Awesome

YOLO v4-v3 CPU Inference API for Windows and Linux

This is a repository for an object detection inference API using the Yolov4 and Yolo v3 Opencv.

The inference REST API works on CPU and doesn't require any GPU usage. It's supported on both Windows and Linux Operating systems.

Models trained using our training Yolov4 or Yolov3 repository can be deployed in this API. Several object detection models can be loaded and used at the same time.

This repo can be deployed using either docker or docker swarm.

Please use docker swarm only if you need to:

Provide redundancy in terms of API containers: In case a container went down, the incoming requests will be redirected to another running instance.
Coordinate between the containers: Swarm will orchestrate between the APIs and choose one of them to listen to the incoming request.
Scale up the Inference service in order to get a faster prediction especially if there's traffic on the service.

If none of the aforementioned requirements are needed, simply use docker.

predict image

Prerequisites

OS:
- Ubuntu 16.04/18.04
- Windows 10 pro/enterprise
Docker

Check for prerequisites

To check if you have docker-ce installed:

docker --version

Install prerequisites

Ubuntu

Use the following command to install docker on Ubuntu:

chmod +x install_prerequisites.sh && source install_prerequisites.sh

Windows 10

To install Docker on Windows, please follow the link.

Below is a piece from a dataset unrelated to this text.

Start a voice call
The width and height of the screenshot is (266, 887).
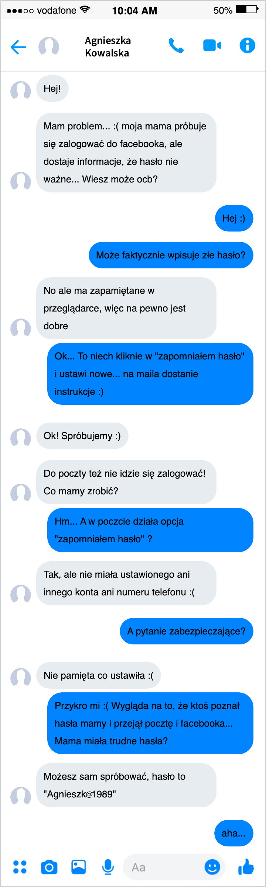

P.S: For Windows users, open the Docker Desktop menu by clicking the Docker Icon in the Notifications area. Select Settings, and then Advanced tab to adjust the resources available to Docker Engine.

Build The Docker Image

In order to build the project run the following command from the project's root directory:

sudo docker build -t yolov4_inference_api_cpu -f ./docker/dockerfile .

Behind a proxy

sudo docker build --build-arg http_proxy='' --build-arg https_proxy='' -t yolov4_inference_api_cpu -f ./docker/dockerfile .

Run The Docker Container

As mentioned before, this container can be deployed using either docker or docker swarm.

If you wish to deploy this API using docker, please issue the following run command.

If you wish to deploy this API using docker swarm, please refer to following link docker swarm documentation. After deploying the API with docker swarm, please consider returning to this documentation for further information about the API endpoints as well as the model structure sections.

To run the API, go the to the API's directory and run the following:

Using Linux based docker:

sudo docker run -itv $(pwd)/models:/models -v $(pwd)/models_hash:/models_hash -p <docker_host_port>:7770 yolov4_inference_api_cpu

Using Windows based docker:

docker run -itv ${PWD}/models:/models -v ${PWD}/models_hash:/models_hash -p <docker_host_port>:7770 yolov4_inference_api_cpu

The <docker_host_port> can be any unique port of your choice.

The API file will be run automatically, and the service will listen to http requests on the chosen port.

API Endpoints

To see all available endpoints, open your favorite browser and navigate to:

http://<machine_IP>:<docker_host_port>/docs

The 'predict_batch' endpoint is not shown on swagger. The list of files input is not yet supported.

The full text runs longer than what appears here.